Indeed it does. I've got some screens already ordered to replace the wide open mesh that's there.

The insulation looks like my pre-schooler sprayed it in. Large bare patches out towards the exterior walls. A huge pile in the middle of the family room. No protection for the vents, so that's getting remedied as well.


Since as I understood it he was more concerned about cooling cost and the radiant heat from the roof deck, I didn't think about it. Can't tell from photos of roof or virtually any other info on the house.

If the attic does get hot in cooling season, a gable fan on a thermostat would make sense to me, as opposed to messing with roof.

As far as garage separated from house, 5/8 gwb on ceiling (as I presume there is on the wall) would meet code as I interpret it. Seems easier than building wall in attic (and maybe it's there now - who knows.)

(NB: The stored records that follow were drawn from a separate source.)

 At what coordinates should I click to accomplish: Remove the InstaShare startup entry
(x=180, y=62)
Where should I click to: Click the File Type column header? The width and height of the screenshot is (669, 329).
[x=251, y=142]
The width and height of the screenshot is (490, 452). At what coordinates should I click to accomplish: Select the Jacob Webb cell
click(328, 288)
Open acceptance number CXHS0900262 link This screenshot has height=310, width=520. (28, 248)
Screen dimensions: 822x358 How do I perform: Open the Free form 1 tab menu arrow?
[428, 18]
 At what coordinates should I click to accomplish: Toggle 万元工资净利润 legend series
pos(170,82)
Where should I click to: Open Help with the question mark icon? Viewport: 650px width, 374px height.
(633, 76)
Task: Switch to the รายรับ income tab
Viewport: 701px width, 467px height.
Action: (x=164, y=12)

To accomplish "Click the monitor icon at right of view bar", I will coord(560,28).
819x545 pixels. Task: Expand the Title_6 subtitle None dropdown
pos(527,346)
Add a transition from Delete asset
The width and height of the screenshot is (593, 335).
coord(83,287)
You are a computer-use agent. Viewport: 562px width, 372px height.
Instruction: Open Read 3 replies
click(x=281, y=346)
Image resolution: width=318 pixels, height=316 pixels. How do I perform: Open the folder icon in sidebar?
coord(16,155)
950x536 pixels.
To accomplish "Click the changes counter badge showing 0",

I don't have a lot of interest in discussing attic venting. For heating climates, I've read a lot on it, gone to conferences on house weatherization, listened to and asked questions of Lstiburek and other experts, and believe venting is a heavily marketed product that's a poor bandaid for building defects. Stop warm inside air relatively loaded with water from blowing into the attic, and save money on heating while preventing condensation in the attic and avoiding the cost of venting, which helps **** the warm moist air out of the house.
The Attic vents are for Summer where high temperatures and High humidity cause the rot. The attic is an unconditioned space and needs dehumidification.
Correct, its the potential for really hot temps that I'm most concerned. This house doesn't have any gables, hips on every side, otherwise I'd agree that a fan would be the path of least resistance. I also read through the link up thread. I found it good for definitions but not really any further.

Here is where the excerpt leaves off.